We’d viewed Ask Me Anything the evening before, and the associations inspired by the film had plagued me during the long early morning drive to the trailhead, and as we hiked. Despite the trilliums in bloom along the six-mile round-trip trail. Despite my deep breaths from climbing the remaining 1,700 feet in elevation from the trailhead to the top of the 5,000-foot mountain. Despite lovely Mirror Lake half way up.
Terror and tranquility. Fiction writers are often advised to include conflict on every page, but also to alternate moments of strife with calm to prevent readers from growing numb to the passages that are meant to be more intense. This too was on my mind, while images of a young woman being savagely attacked interrupted periodically–all the mental chaos crowding out nature’s artistry surrounding me.
No, this murder is not from Ask Me Anything, written and directed by a man named Allison Burnett. But–spoiler alert–it is how the movie Looking for Mr. Goodbar ends. Though they are very different stories, with quite different characters, these two movies have in common with the novel I’m writing that they all feature a young woman who makes some unfortunate choices that result in danger from a violent man. The films were created in different eras, and they reflect strikingly different consciousness about womanhood. Whereas Ask Me Anything, which came out in 2014, does not rely on sexist assumptions, Looking for Mr. Goodbar, which came out in 1977, directed and written for the screen by Richard Brooks, exploits the opportunity of the pervasive double standard for men and women of the time to provide candy to misogynists.
(I have not read the books these movies were based on, so I am only talking about the film versions. Ask Me Anything is based on Burnett’s novel, Undiscovered Gyrl. The novel Looking for Mr. Goodbar was written by Judith Rossner in 1975.)
It is not just that the main character in Looking for Mr. Goodbar, played by Diane Keaton, is repeatedly stabbed (eighteen times according to one website), and that her corpse is raped. It is that there are obvious erotic overtones to the sensory-rich scene. Keaton is attractive and naked. A strobe light flashes throughout the prolonged attack. A pounding beat speeds up and then slows down as if in sync with her heart as she succumbs to an agonizing death.
Just before the man murders her, Keaton invites him into her apartment for sex, but things don’t work out, and she tells him to leave. The lesson seems clear: a woman who wishes to engage in casual sex with men is expendable, and presenting her murder and rape as erotic is justified because she is not only worthless, she gets what she deserves. For many women who viewed the film, including me, watching it was traumatic, no matter how different our choices were from this protagonist, and left us feeling less safe in the world. Keaton’s acting throughout the film as the lead is excellent and nuanced. The story, performances, and cinematography give an artistic, plot-driven cover for anyone who relishes viewing the utter abasement and destruction of another.

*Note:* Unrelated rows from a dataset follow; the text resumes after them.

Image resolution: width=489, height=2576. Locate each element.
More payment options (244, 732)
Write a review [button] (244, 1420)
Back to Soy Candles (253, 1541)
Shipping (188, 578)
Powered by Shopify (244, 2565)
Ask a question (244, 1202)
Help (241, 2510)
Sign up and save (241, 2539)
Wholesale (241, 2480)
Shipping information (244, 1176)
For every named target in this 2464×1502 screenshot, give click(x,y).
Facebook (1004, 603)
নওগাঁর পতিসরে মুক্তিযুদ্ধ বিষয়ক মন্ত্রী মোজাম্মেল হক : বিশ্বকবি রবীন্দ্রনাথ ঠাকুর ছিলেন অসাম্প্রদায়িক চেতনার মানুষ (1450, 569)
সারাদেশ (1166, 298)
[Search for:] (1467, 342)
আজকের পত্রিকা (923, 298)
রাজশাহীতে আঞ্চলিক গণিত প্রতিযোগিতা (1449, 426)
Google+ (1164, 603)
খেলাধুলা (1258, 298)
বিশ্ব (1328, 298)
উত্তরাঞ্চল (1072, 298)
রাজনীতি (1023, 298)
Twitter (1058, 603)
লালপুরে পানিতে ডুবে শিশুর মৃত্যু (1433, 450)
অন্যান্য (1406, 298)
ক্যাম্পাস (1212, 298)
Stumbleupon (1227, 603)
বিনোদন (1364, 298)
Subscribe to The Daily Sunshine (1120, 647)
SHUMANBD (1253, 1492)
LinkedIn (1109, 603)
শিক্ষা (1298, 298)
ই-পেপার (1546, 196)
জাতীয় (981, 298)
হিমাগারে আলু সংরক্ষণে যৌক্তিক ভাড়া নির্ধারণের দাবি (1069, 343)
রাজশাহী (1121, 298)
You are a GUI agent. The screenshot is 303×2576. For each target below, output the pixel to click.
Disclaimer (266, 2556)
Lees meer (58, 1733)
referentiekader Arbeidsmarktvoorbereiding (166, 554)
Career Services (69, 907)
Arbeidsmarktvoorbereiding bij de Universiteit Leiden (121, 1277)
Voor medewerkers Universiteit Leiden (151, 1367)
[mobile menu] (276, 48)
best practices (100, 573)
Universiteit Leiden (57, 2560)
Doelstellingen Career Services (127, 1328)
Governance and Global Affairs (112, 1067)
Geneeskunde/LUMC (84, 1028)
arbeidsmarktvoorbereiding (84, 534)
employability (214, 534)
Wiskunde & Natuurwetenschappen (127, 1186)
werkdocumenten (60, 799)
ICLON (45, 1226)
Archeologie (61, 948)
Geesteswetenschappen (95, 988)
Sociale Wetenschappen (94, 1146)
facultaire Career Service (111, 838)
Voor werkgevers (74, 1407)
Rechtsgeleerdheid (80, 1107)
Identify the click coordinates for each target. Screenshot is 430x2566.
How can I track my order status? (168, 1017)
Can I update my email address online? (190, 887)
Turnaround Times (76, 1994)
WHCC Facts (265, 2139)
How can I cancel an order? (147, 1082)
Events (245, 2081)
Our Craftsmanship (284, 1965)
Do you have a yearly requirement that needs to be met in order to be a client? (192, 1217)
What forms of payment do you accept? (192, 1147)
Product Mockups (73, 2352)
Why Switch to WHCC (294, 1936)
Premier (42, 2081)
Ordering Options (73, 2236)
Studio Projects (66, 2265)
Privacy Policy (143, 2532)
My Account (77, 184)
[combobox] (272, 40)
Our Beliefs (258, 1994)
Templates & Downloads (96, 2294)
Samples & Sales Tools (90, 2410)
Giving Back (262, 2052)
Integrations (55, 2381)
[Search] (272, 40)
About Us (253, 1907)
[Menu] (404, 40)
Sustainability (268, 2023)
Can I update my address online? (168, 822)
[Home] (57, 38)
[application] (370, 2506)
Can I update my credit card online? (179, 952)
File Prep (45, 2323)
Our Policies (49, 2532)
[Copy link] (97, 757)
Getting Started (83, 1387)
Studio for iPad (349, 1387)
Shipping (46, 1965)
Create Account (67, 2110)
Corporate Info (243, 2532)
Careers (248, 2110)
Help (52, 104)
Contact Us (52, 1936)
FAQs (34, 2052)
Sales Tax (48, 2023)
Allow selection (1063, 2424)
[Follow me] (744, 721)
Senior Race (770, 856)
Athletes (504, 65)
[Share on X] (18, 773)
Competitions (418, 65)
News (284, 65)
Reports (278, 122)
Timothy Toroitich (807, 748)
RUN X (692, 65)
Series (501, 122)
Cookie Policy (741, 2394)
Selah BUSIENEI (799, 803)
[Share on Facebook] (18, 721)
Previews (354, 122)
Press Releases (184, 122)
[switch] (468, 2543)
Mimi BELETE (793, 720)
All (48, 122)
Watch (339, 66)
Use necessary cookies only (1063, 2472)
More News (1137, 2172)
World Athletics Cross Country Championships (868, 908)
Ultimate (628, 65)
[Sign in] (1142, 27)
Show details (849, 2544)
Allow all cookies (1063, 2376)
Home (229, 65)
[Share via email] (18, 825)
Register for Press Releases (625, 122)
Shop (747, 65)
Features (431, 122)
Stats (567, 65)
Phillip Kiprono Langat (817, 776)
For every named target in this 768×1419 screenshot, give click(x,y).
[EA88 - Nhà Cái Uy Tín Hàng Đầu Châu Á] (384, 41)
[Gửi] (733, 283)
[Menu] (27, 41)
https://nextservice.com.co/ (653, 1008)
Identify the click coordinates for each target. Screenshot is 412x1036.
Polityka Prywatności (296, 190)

In fact, when the movie came out, the “film opened to mostly good reviews and solid box office” according to Wikipedia. I do understand people can appreciate this film for different reasons. However, not many women enjoy this movie, and when it came out, reportedly many parents took their daughters to see it to scare them into more restrained behavior.
I did not feel the movie Ask Me Anything unfairly exploited the main character, played by Britt Robertson. Spoiler alert: when violence comes–and it does, it is presented in a way that encourages audience compassion toward the young woman. The film’s rational perspective, made clear in the final sentences spoken, is that the perpetrator is responsible for the violence. The blame is not shifted to the victim, even though, like Keaton’s character, she engages in sex with multiple men. Although she describes these encounters on a blog (anonymously), the protagonist is not presented as expendable, nor her victimhood as a titillating feast for those who hate women.
I prefer newer films because so many of the older ones have sexist underlying assumptions, with stories rarely expressing a female viewpoint. Presently, there are many movies, television shows, and books being produced with strong or complex female protagonists. The situation is far from parity with roles for males, but it’s improving. When my novel is sufficiently revised, I hope it will add to the stories being created now that validate and show women’s viewpoints, leaving women who consume the story stronger, not weaker.My monkey mind untangled and dissolved as my husband and I approached the summit of the whimsically-named Tom Dick and Harry Mountain. The trail opened up to a spectacular 360-degree view. Not only was Mount Hood enormous on this warm spring day, but it was only one of several snow-capped peaks in sight, even with this year’s snow drought in the Northwest. Spinning around we could see Mount Jefferson in Oregon, Mount Adams and Mount St. Helens in southern Washington, and even Mount Rainier over 200 miles north. Mirror Lake glimmered half-way down our trail of switchbacks. The rest of the day was filled with smiles, photography, and throwing sticks for our dog when we returned to the lake. No more disturbing thoughts about how women are too often terrorized.